New statistical method improves genomic analyses

By The Science Advisory Board staff writers

November 15, 2022 -- A new statistical method provides an efficient way to compare biologically meaningful changes in genomic data spanning multiple conditions. The study, published November 12 in the journal Nature Communications, describes the Composite LIkelihood eMpirical Bayes (CLIMB) method.

Whole-genome studies produce enormous amounts of complex data, which makes comparing different biological conditions or data sets challenging. CLIMB first conducts a series of pairwise analyses, then constructs "association vectors" that include all possible combinations of a subject's status across each condition. After eliminating any combination from the association vector unsupported by the pairwise analyses, CLIMB performs a joint analysis, clustering subjects that follow the same pattern across conditions.

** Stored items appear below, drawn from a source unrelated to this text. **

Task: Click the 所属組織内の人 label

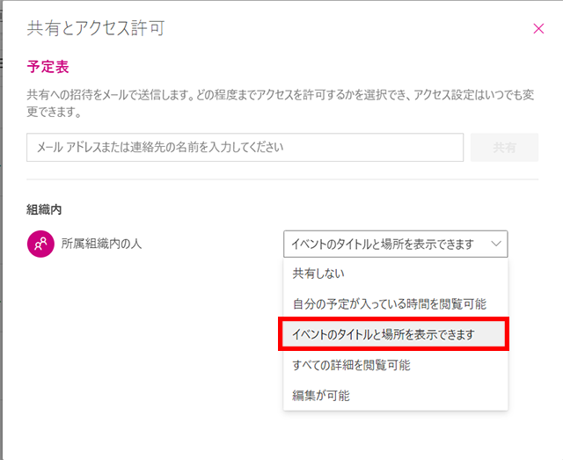Action: pyautogui.click(x=101, y=244)
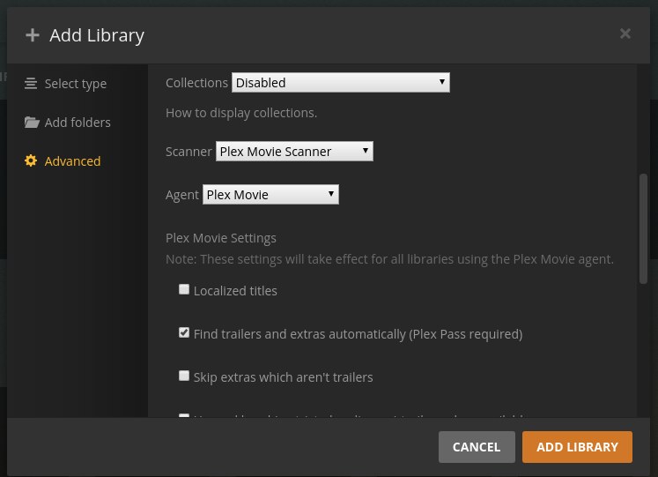Click the plus icon beside Add Library
The width and height of the screenshot is (658, 477).
pos(33,35)
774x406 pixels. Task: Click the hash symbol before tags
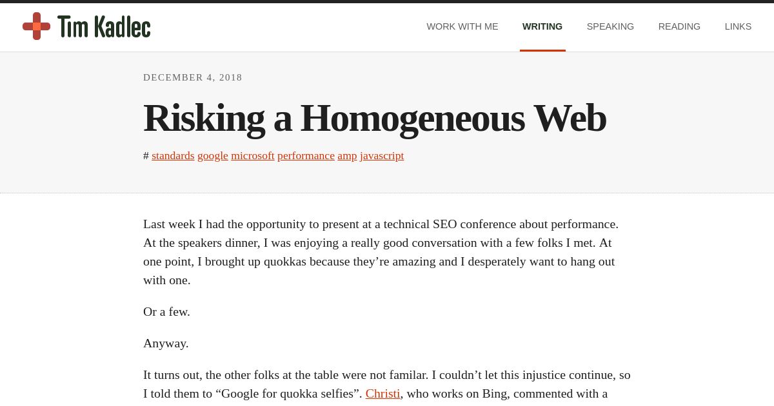click(146, 156)
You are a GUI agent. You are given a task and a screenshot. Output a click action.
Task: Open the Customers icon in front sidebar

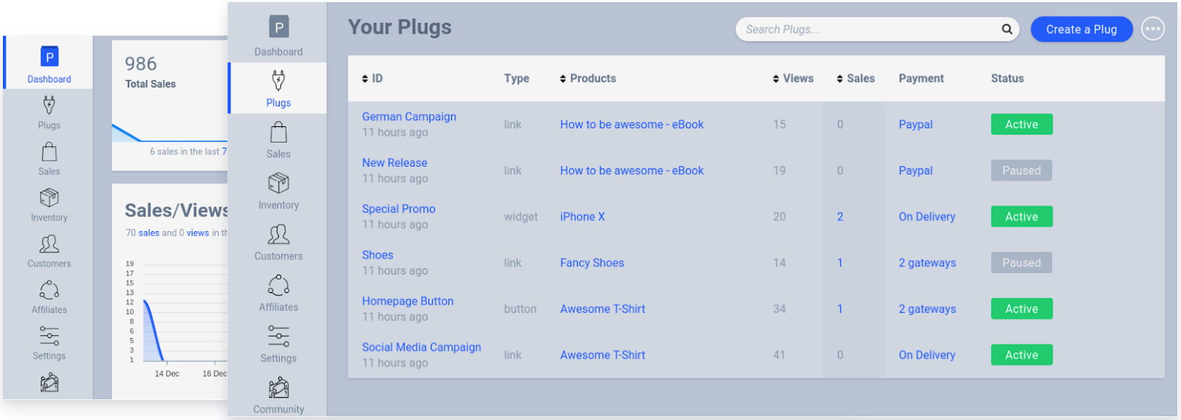pyautogui.click(x=278, y=235)
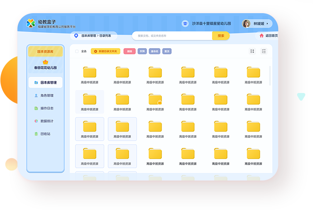The image size is (313, 210).
Task: Click the home icon for 返回首页
Action: tap(261, 35)
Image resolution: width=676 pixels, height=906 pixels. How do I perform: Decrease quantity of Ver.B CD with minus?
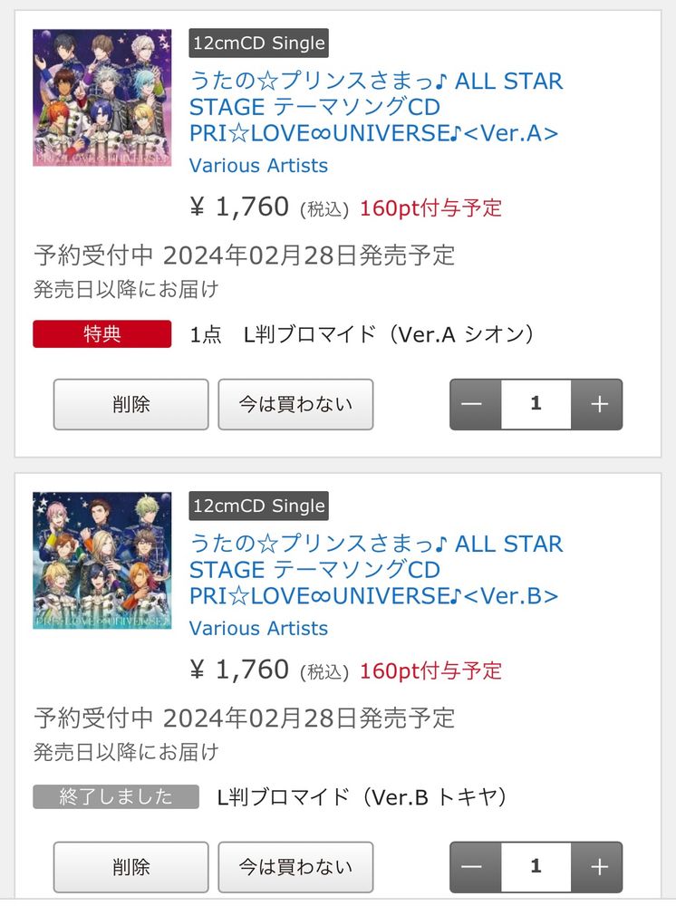click(475, 867)
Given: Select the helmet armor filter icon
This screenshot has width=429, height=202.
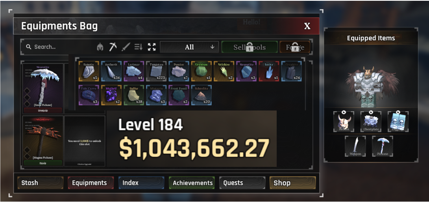Looking at the screenshot, I should pyautogui.click(x=100, y=47).
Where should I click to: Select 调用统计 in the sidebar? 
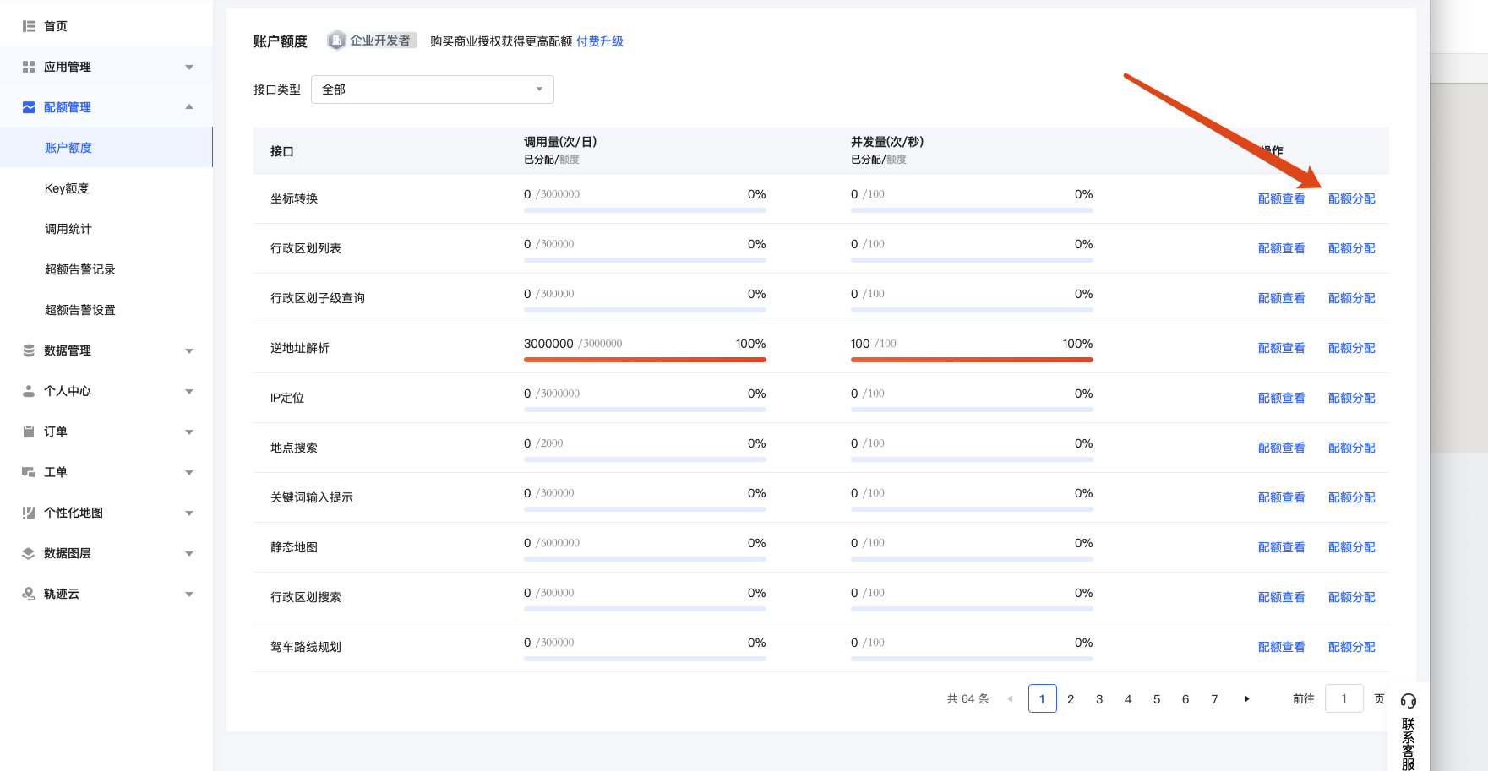tap(68, 229)
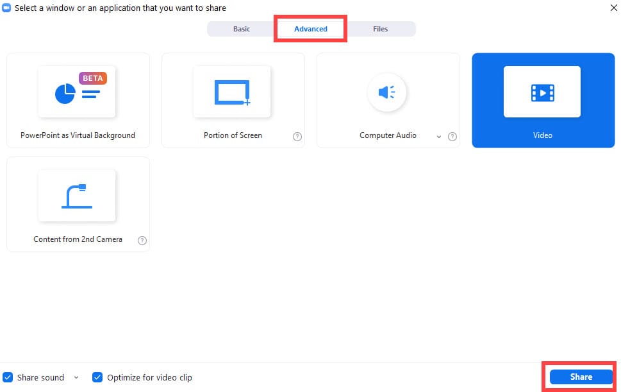Viewport: 621px width, 392px height.
Task: Select the Advanced tab
Action: pyautogui.click(x=311, y=29)

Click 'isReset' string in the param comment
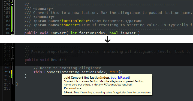pyautogui.click(x=69, y=25)
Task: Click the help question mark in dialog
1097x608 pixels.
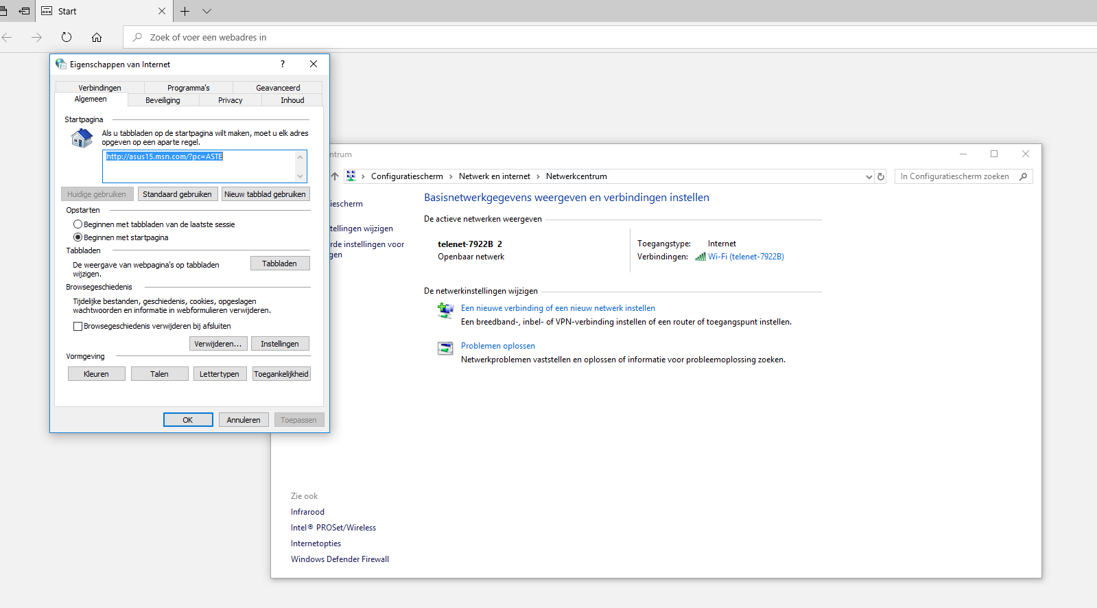Action: 282,64
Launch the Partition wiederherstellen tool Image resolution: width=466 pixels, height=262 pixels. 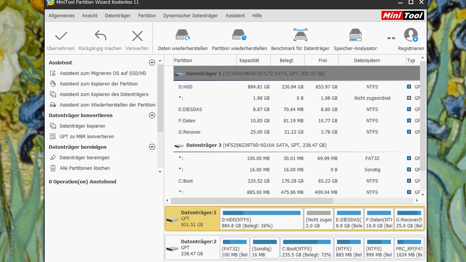[x=240, y=38]
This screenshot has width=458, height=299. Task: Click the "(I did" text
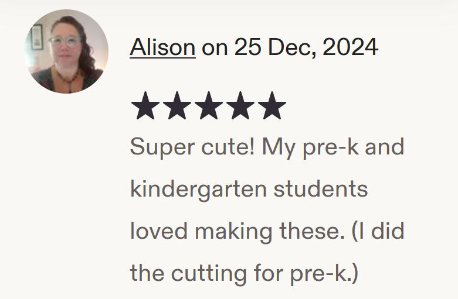[x=378, y=232]
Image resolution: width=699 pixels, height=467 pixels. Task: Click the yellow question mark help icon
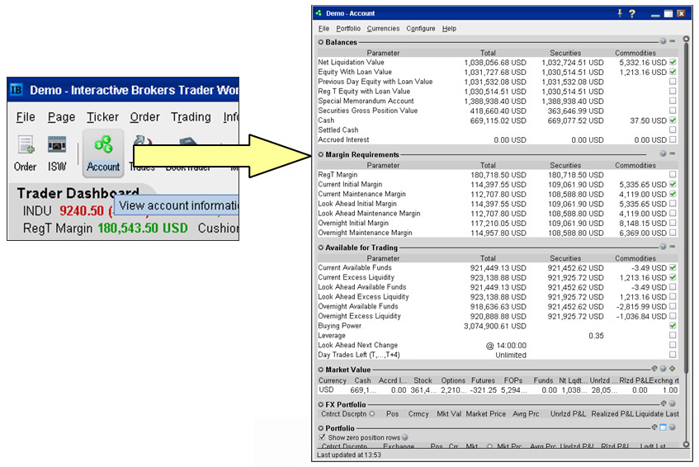tap(632, 13)
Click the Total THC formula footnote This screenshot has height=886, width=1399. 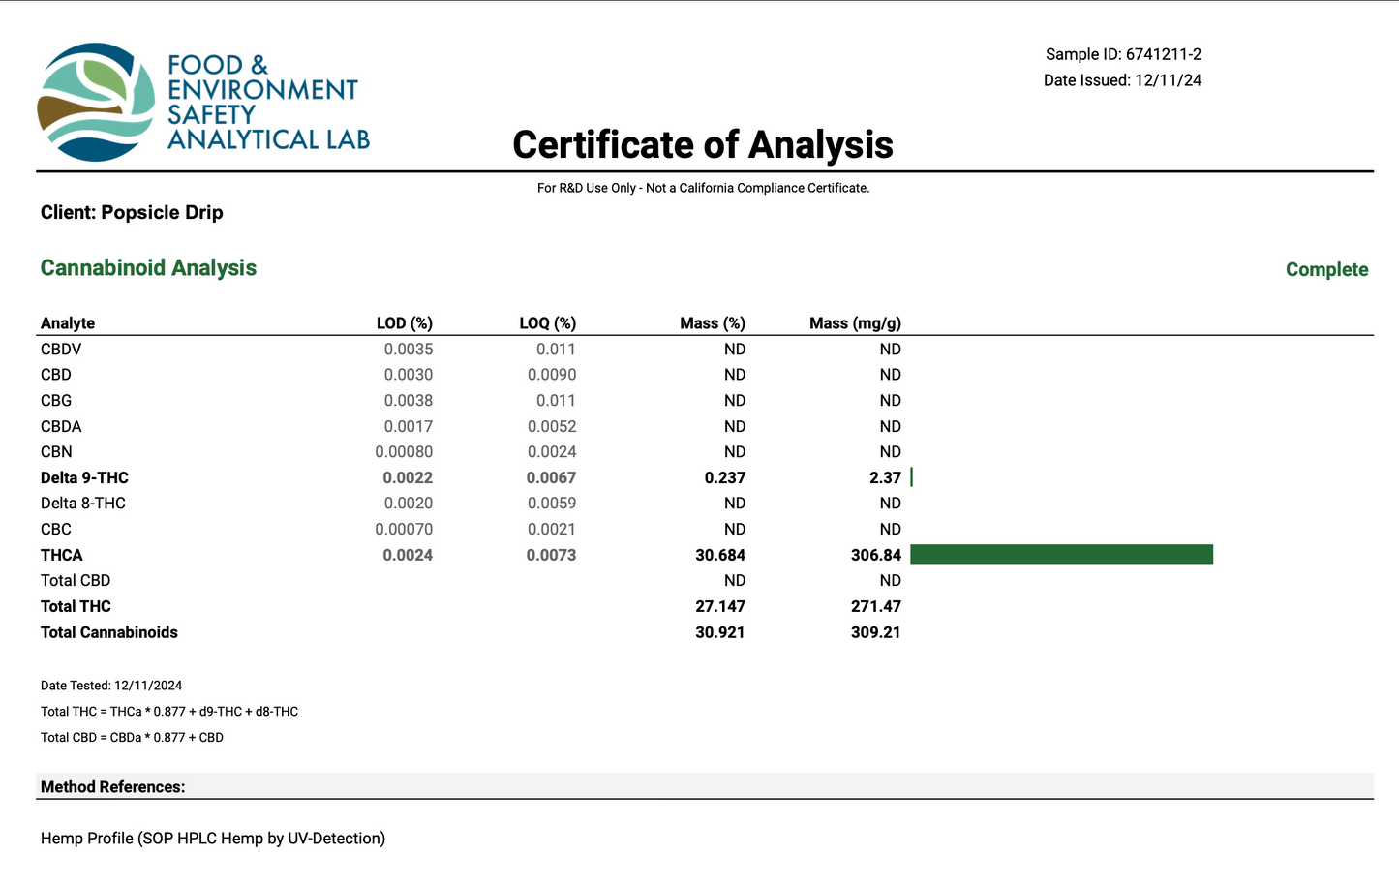(169, 712)
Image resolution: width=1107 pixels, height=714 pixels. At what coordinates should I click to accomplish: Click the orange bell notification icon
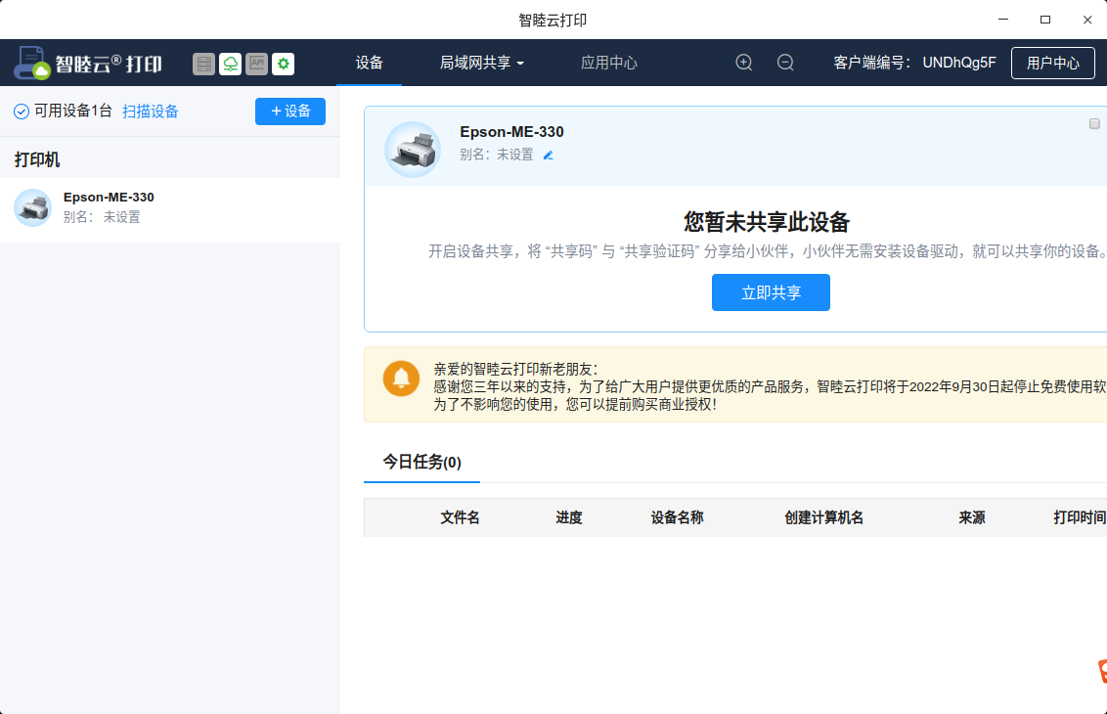click(x=401, y=378)
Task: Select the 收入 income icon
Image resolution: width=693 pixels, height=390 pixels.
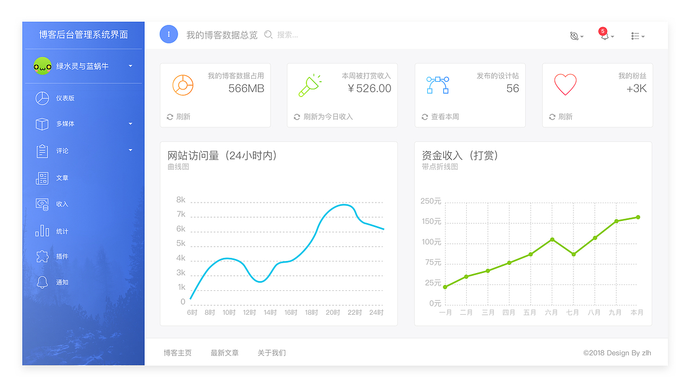Action: (x=42, y=204)
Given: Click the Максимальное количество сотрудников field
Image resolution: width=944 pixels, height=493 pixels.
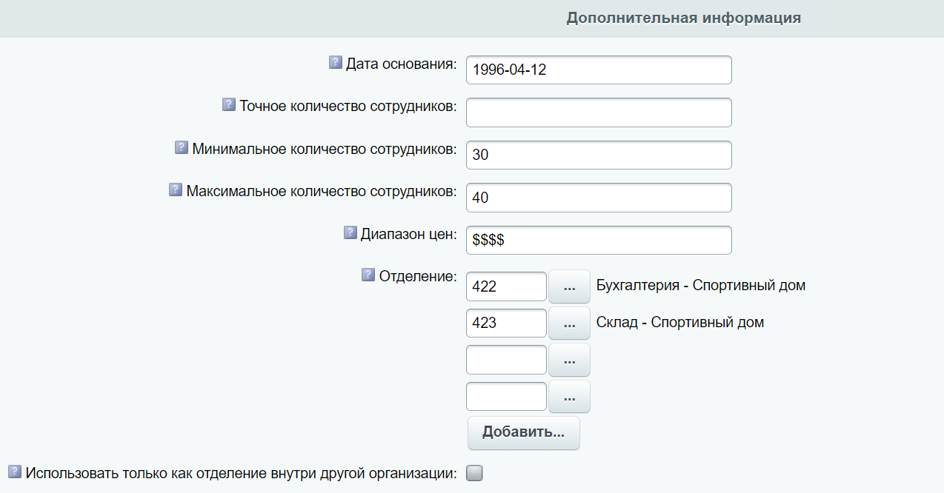Looking at the screenshot, I should (x=599, y=198).
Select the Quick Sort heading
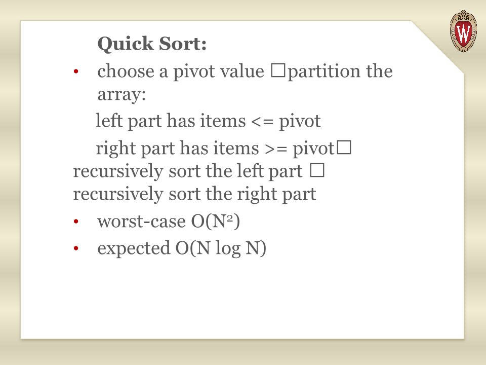The height and width of the screenshot is (365, 486). (x=152, y=44)
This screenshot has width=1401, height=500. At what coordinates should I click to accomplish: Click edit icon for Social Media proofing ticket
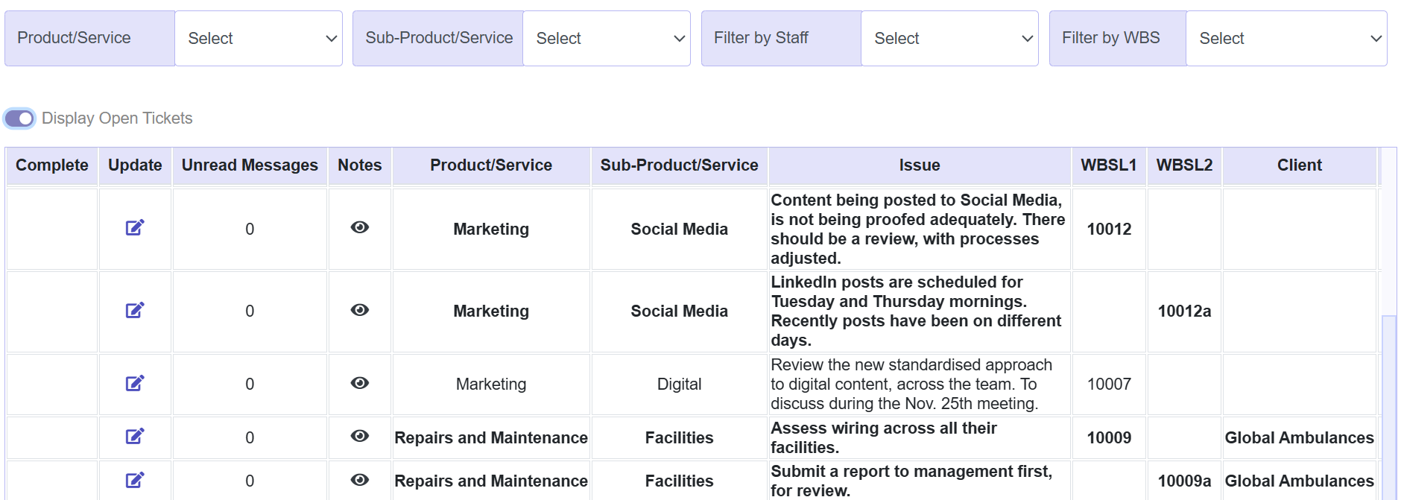[135, 228]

Penn State University researchers tested CLIMB on data collected with single-cell RNA sequencing (RNA-seq) technology, which measures the RNA made from all genes expressed in a cell, to learn which genes might be involved in determining distinct blood cell types. The method cut the list of potential genes down by two-thirds.

The research team also used CLIMB on data produced from chromatin immunoprecipitation followed by sequencing (ChIP-seq) technology, which identifies the genome location where certain proteins bind to DNA. They explored how the binding of the CTCF protein changes across 17 cell populations all derived from the same hematopoietic stem cell. CLIMB analysis identified distinct categories of CTCF-bound sites.

In addition, the team explored data from DNase-seq, another experimental technology which identifies regulatory region locations, to compare the accessibility of chromatin -- a DNA and protein complex -- in 38 human cell types.

However, Moderna senior statistician and co-author Hillary Koch, PhD, noted in a statement that "chromatin-accessibility data are available for many more cell types, so we'd love to increase the scale of CLIMB."